7. We also agree with the learned DR that the decision of the Tribunal in the case of Bombay Pharma Products v. Collector of Customs reported in 1996 (87) E.L.T. 625 is distinguishable as it was based upon the construction of the entry 'seeds' in Appx. 17, as to whether it could cover all kinds of seeds. In that case, the Customs authorities had confiscated a consignment of poppy seeds as not covered by REP licence invoking the bar under Para 5 of Appx. 17 and held that poppy seeds are consumer goods falling under Appx. 2B and hence import was not permissible under REP lincence. The Tribunal took the view that although poppy seeds are consumer goods, they are 'seeds' covered by Appx. 17, entry G-2(1) of Col. 4(a) of Appx. 17 of the Policy. Therefore, all seeds, even if they are consumer goods, fall within the ambit of one of the exceptions to Condition No. 5 of Appx. 17, namely item specifically described for import under Col. 4 and therefore, the bar against import of seeds under REP licence by virtue of their being consumer goods, will not operate. The Tribunal held that the REP licence issued under 1985-88 Policy produced by the appellants was not valid for import of poppy seeds. This is not the situation in the present case.

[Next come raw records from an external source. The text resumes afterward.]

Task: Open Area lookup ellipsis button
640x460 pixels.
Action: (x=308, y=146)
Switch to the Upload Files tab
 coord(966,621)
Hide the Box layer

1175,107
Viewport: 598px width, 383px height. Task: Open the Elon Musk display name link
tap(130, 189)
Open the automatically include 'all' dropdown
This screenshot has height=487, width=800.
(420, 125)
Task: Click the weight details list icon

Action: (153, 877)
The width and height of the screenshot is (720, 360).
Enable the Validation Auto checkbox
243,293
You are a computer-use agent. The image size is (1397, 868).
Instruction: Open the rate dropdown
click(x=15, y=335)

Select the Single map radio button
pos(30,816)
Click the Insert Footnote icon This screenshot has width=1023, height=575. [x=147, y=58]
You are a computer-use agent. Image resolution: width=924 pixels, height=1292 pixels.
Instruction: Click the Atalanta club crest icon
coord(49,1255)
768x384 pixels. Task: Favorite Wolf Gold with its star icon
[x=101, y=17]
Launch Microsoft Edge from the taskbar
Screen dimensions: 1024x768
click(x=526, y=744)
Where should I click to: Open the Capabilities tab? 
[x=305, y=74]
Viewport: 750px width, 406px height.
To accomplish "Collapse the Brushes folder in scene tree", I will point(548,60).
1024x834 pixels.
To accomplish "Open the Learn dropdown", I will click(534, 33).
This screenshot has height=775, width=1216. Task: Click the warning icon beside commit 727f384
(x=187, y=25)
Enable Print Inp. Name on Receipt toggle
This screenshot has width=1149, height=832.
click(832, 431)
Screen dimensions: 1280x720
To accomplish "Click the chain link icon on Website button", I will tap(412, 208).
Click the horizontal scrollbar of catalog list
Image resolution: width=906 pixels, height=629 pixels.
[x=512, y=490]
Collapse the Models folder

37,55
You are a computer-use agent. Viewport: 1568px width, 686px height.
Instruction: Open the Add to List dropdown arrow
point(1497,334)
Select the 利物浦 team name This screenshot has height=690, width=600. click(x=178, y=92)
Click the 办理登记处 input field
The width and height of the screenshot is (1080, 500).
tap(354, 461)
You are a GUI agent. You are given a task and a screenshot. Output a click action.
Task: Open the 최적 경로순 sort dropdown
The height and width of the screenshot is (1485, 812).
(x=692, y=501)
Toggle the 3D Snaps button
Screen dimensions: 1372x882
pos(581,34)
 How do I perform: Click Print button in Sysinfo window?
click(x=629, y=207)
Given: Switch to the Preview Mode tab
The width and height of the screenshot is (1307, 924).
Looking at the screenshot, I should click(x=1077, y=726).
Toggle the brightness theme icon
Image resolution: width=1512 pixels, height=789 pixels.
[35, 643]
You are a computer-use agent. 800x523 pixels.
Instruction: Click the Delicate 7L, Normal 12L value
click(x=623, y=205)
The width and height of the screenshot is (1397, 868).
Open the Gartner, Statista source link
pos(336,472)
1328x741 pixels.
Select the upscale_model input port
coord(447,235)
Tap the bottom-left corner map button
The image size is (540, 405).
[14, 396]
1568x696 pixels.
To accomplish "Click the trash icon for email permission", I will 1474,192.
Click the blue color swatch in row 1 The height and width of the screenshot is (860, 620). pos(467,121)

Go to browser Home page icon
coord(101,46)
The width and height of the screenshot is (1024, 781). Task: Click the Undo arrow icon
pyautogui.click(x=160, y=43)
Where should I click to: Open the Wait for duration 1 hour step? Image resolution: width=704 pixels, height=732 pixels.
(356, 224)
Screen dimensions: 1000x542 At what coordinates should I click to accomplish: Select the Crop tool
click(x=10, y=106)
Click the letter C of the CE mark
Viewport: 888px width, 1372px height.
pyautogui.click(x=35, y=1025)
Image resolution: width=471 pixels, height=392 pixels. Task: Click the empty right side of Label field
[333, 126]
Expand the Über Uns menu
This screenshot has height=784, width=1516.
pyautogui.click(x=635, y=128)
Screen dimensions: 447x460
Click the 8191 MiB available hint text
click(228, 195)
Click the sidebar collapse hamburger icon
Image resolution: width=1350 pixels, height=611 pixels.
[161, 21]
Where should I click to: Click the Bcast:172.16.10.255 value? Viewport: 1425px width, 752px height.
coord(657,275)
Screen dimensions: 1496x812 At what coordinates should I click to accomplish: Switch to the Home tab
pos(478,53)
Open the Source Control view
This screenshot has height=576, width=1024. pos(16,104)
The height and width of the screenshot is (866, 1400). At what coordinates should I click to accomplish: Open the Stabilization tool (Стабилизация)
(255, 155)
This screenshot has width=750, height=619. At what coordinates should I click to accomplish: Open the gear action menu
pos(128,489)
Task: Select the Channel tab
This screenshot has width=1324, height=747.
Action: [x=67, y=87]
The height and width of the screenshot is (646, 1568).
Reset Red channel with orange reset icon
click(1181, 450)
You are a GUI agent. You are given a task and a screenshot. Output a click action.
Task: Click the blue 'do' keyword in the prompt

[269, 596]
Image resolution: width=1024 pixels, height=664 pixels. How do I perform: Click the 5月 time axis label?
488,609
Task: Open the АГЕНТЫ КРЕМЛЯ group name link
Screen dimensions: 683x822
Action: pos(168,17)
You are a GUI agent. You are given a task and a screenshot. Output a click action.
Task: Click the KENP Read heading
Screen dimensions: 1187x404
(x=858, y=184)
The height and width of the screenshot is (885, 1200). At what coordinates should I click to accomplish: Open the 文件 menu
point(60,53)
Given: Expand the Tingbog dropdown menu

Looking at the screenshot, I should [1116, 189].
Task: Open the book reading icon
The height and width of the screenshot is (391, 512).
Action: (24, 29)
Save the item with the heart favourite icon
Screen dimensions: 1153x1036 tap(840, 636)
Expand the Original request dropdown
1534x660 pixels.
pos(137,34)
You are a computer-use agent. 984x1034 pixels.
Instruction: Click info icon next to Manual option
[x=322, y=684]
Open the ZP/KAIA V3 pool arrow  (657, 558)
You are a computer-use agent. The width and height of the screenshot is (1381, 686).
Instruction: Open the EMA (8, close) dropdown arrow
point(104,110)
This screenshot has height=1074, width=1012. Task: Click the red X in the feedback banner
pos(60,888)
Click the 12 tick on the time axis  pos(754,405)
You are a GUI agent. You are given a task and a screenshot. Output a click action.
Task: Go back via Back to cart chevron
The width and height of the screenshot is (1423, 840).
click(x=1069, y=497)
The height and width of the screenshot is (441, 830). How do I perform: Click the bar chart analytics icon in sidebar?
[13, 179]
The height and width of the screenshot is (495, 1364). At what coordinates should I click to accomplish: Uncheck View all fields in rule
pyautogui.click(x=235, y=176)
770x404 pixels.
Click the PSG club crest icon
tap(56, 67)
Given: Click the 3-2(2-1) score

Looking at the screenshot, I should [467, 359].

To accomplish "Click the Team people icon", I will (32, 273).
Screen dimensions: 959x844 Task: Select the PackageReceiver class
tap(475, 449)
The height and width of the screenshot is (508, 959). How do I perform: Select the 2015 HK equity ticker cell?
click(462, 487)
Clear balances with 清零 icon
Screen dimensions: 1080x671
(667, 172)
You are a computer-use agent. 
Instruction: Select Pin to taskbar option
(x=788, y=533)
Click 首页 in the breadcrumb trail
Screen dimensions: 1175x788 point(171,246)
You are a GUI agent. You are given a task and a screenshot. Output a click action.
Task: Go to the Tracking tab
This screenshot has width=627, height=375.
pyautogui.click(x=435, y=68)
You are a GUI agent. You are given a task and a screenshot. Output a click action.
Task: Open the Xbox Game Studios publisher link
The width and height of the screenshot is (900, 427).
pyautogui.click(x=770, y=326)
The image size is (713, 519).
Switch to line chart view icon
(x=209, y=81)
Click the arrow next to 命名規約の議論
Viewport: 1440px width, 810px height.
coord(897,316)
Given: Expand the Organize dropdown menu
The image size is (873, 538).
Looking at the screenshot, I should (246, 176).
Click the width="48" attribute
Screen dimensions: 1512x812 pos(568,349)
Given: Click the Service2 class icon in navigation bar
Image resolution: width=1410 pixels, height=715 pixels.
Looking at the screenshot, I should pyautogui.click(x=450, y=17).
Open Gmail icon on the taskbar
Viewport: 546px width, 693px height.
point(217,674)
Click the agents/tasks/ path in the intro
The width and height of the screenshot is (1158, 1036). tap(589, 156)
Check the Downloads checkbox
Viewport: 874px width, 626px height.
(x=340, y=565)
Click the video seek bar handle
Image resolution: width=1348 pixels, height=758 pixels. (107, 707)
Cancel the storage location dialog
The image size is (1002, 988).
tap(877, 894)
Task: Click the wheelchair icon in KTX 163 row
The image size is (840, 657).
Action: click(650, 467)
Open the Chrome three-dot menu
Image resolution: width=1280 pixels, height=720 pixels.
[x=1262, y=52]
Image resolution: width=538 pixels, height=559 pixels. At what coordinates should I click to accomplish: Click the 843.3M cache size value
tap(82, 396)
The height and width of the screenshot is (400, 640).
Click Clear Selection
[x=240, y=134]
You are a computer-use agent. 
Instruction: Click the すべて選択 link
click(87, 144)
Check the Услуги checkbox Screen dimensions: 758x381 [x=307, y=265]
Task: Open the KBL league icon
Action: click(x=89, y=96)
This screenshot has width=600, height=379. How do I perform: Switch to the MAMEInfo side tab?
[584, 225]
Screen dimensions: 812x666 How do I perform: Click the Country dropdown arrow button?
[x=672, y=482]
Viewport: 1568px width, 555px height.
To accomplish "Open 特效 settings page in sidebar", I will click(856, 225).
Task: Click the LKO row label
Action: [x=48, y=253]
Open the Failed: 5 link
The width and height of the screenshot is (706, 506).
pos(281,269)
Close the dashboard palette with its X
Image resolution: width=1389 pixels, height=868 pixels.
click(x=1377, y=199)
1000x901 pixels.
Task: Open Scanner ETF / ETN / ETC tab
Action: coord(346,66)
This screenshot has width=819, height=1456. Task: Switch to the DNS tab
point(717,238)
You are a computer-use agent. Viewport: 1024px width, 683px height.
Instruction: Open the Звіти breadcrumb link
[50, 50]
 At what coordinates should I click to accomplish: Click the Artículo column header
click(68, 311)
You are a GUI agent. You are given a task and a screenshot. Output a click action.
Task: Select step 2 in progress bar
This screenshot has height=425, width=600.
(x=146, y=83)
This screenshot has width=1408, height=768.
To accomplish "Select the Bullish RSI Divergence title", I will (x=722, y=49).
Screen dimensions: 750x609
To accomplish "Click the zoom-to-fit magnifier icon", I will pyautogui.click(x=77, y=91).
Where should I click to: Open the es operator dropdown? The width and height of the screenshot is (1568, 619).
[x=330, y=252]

8. We therefore, answer the issue referred to us as under : The REP licence produced by the appellants is not valid to cover import of Sodium Saccharine.
9. On the question of fine and penalty, we note that the Deputy Collector of Customs has imposed a redemption fine of Rs. 2,53,000/- against each bill of entry without any discussion on the margin of profit. He has imposed a personal penalty of Rs. 65,000/- against each bill of entry for the reason that the appellant has imported restricted items in spite of Public Notice having been issued against such import. Having regard to the totality of the facts and circumstances of the case and the fact that there is no finding on the margin of profit, we reduce the fine in each case to 100% of the value of consignment i.e. Rs. 1,68,754/- and the penalty in each case to Rs. 40,000/-.
10. The appeal is disposed of in the above terms.